Un livre à faire passer de main en main, qui se présente comme un bilan d’étape, un témoignage sur les origines, « une bûche jetée pour attiser la flamme du mouvement ». Loin du ressassement olympique, rendons hommage à une « force qui va » : la métaphore hugolienne n’est pas de trop pour retracer l’action de tous les êtres, associations, confédérations attachés à défendre la terre, les eaux, le vivant que le « capitalocène » a mis à mal.
Agir, réfléchir, argumenter
Les Soulèvements ont une rigueur à laquelle se soustraient tous les gouvernements : ils font le point, reviennent sur leurs mobilisations, les analysent, afin d’aiguiser leur efficacité, mais aussi de rendre compte à ceux qui les suivent, les rejoignent, et même de s’expliquer devant les sceptiques. Retour sur toutes les luttes conduites depuis l’appel fondateur de janvier 2021 : front anti-béton, contre l’artificialisation de 4000 hectares de terres nourricières pour le Grand-Paris, rebaptisé Grand Péril Express, projet issu de la présidence Sarkozy, mise en échec des bassines, préservation du glacier de la Girose (contre la prolongation du téléphérique), défense des forêts -entre autres héroïques entreprises dans un contexte politique sans merci : violences et menaces de la part d’un Etat qui peut avoir la main lourde.
Ligne politique
Quelques infinitifs résument leurs objectifs : Désarmer (les centrales à béton), Démanteler (l’agriculture chimique), Réarmer (la forêt), Bâtir, S’Organiser (comme une alternative aux appareils qui ont fait faillite). Au départ, il y a la défense de la terre et de la vie paysanne, que les pouvoirs ont condamnés à l’extinction (les tracteurs de Notre-Dame-Des-Landes ont été les précurseurs des Soulèvements), que ce soit par les grands travaux inutiles ou l’agro-industrie, qui exploite et endette des travailleurs de la terre asservis. « Faire redescendre l’écologie sur terre », écrivent-ils : lier question écologique et question sociale (le travail paysan partage avec les tâches domestiques des femmes à la fois l’invisibilité et le caractère vital). Sans omettre la question coloniale, d’où part une grande partie du dommage causé au vivant, sous forme de pillage du sol et du sous-sol.
« Ce qui nous tue, nous avons le droit de le défaire »

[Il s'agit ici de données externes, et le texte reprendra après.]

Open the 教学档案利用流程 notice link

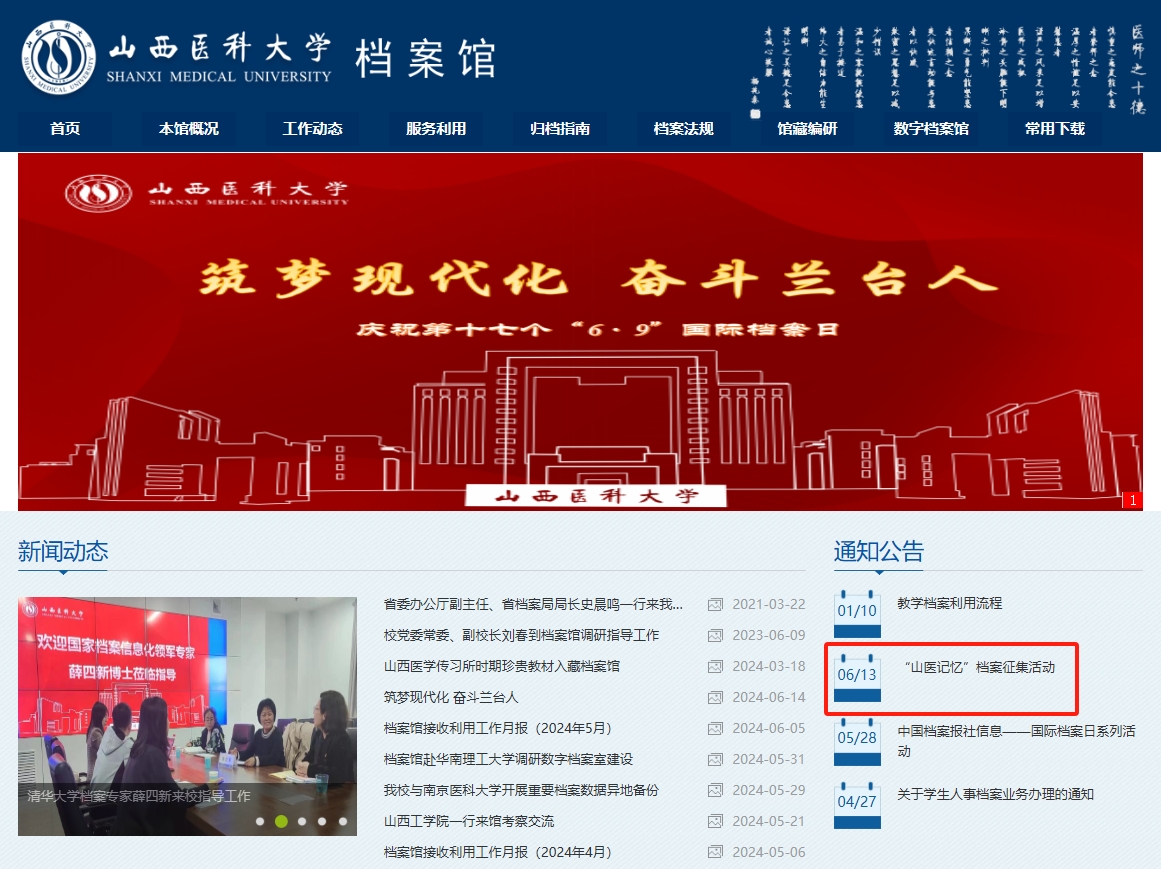tap(949, 603)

Cet adage procède d’un constat : il n’y a plus de médiation possible, trop d’intérêts liant lobbies et politiques. Il faut agir directement : obliger à sortir de l’économie de l’extraction, défaire la structure du complexe agro-industriel, oeuvrer à la réappropriation de la terre par les paysans, produire les semences, constituer des réseaux de distribution. « Le démantèlement, ce n’est pas une perspective théorique, c’est un travail manuel » (démanteler signifiant « ôter le manteau, mettre à nu »).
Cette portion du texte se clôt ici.